▶ What to produce: Determine the count of lines in the data below that include the word "Switch", and give nothing besides it.

(Dataset entries)
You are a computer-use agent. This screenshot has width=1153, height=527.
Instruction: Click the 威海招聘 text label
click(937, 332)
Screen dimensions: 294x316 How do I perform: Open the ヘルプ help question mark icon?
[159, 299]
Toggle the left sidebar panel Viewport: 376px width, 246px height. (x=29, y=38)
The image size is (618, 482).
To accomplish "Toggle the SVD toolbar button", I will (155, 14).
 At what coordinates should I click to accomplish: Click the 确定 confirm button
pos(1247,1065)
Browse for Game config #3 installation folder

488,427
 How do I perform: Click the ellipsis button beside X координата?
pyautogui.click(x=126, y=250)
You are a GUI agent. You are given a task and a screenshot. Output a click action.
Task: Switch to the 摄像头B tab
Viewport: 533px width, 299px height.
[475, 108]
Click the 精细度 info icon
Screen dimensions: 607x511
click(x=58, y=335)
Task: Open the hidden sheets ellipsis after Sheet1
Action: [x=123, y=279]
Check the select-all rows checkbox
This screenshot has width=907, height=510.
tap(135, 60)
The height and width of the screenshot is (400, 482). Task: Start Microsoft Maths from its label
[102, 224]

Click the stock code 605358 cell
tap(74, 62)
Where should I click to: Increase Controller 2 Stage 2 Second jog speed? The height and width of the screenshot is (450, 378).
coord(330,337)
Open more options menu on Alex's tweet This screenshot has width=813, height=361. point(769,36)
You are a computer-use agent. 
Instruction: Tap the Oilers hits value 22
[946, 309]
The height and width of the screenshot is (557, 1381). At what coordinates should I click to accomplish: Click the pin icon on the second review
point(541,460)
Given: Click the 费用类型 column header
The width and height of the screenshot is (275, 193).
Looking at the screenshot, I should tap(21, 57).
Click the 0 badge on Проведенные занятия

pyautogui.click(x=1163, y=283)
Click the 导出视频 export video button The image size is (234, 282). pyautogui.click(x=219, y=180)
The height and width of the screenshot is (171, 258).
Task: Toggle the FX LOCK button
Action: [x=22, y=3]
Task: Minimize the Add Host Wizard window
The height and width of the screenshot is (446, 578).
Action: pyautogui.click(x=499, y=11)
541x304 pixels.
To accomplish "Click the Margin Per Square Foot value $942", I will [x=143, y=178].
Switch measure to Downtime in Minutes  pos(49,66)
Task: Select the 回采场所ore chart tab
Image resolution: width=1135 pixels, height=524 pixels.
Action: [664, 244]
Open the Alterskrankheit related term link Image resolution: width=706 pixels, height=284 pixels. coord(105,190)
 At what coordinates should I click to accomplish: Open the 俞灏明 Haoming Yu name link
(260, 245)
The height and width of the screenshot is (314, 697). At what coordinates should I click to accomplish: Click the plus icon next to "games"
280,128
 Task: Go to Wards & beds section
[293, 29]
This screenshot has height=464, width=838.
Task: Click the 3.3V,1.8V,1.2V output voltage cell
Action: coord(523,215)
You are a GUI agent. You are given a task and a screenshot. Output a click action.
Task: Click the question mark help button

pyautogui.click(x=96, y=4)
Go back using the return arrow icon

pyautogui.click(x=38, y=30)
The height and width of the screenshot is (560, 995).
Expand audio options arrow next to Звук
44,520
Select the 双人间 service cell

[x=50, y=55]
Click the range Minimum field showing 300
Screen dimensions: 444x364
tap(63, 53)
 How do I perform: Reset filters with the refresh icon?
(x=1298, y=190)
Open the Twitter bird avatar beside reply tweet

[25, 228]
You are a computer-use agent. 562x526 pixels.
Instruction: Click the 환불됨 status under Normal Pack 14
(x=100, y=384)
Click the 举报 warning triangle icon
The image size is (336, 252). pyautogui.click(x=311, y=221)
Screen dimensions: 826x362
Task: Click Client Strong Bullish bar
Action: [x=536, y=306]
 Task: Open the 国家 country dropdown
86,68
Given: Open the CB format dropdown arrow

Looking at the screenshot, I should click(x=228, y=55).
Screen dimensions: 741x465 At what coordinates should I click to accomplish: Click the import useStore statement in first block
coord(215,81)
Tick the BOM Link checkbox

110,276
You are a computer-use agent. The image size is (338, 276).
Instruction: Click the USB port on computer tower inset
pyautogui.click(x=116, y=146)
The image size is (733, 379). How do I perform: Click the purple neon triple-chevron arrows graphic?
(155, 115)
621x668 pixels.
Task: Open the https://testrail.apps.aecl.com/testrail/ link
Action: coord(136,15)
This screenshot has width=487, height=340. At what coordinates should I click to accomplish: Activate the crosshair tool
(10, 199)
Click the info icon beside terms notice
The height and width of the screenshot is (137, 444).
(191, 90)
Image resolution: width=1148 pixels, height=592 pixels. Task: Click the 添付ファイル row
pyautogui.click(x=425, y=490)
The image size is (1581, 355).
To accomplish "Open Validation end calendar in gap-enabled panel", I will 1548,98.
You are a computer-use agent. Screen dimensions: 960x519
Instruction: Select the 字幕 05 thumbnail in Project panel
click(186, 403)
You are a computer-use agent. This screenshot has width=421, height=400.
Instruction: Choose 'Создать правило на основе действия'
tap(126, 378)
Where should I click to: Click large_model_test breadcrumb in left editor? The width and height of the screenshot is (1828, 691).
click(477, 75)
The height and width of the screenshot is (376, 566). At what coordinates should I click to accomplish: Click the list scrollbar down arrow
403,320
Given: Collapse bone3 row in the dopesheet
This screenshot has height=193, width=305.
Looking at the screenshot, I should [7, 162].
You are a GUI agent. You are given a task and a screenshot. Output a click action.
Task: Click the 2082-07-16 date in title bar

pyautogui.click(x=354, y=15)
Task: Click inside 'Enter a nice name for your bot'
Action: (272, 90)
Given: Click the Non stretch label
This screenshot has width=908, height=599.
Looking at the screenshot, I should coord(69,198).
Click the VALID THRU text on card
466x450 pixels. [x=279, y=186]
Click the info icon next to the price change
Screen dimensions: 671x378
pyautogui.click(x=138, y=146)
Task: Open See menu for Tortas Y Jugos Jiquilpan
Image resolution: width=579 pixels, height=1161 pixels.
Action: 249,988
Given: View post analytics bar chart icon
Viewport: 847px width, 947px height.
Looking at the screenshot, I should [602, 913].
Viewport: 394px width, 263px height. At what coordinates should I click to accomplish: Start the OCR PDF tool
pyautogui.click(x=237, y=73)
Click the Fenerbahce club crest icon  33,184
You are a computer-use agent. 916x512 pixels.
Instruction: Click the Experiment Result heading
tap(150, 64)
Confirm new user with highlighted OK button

▶ Solved problem: 2